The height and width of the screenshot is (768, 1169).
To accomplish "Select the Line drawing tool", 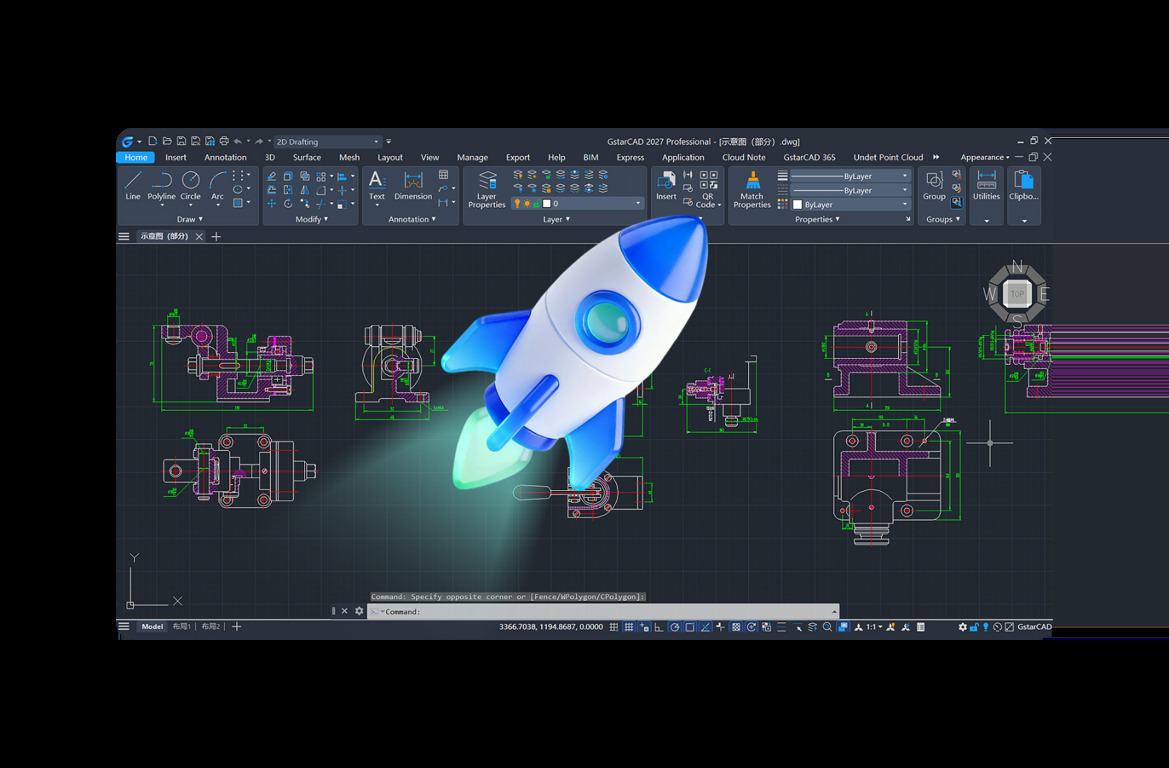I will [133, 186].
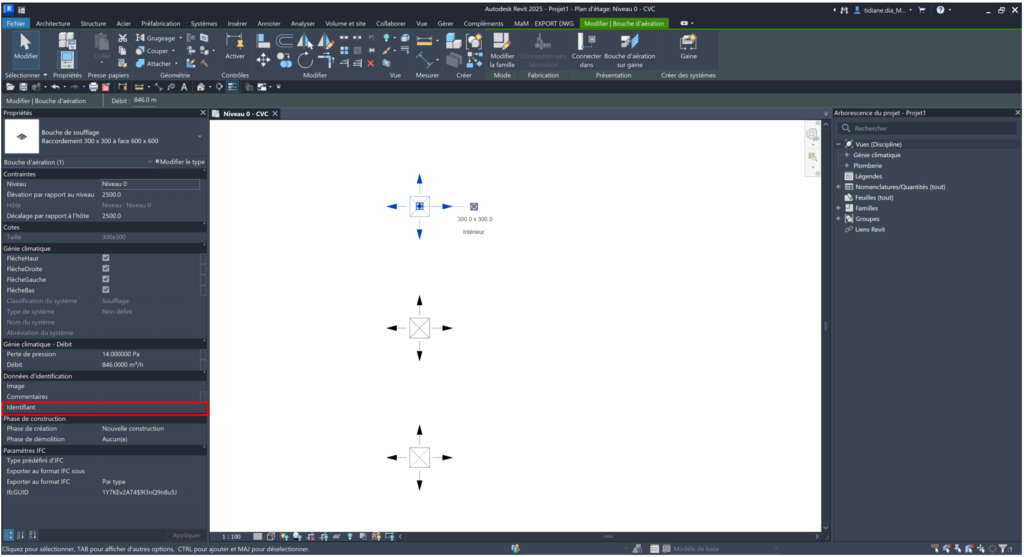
• • • • •
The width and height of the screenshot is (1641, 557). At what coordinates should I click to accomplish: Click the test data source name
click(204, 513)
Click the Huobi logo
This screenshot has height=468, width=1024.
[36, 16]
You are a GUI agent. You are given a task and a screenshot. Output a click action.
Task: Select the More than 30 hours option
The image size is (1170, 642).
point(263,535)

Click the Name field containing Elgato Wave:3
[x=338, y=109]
• • • • •
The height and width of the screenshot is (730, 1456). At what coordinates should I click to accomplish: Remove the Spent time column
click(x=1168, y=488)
• • • • •
(What to do):
Please format the rows as a JSON list of strings, one string per line and blank lines omitted, beginning at the line that contains "The width and" and ending after the line that contains "[x=338, y=109]".

(Written answer):
[
  "The width and height of the screenshot is (1641, 557). At what coordinates should I click to accomplish: Click the test data source name",
  "click(204, 513)",
  "Click the Huobi logo",
  "This screenshot has height=468, width=1024.",
  "[36, 16]",
  "You are a GUI agent. You are given a task and a screenshot. Output a click action.",
  "Task: Select the More than 30 hours option",
  "The image size is (1170, 642).",
  "point(263,535)",
  "Click the Name field containing Elgato Wave:3",
  "[x=338, y=109]"
]